# Task inputs:
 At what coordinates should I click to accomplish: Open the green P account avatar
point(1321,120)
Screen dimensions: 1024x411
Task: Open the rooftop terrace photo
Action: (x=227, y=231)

# What is expected:
Copy out the entire listing word for word. Keep every line as it is.

# Exercise result:
 At what coordinates should I click to accomplish: Open the green P account avatar
point(1321,120)
Screen dimensions: 1024x411
Task: Open the rooftop terrace photo
Action: (x=227, y=231)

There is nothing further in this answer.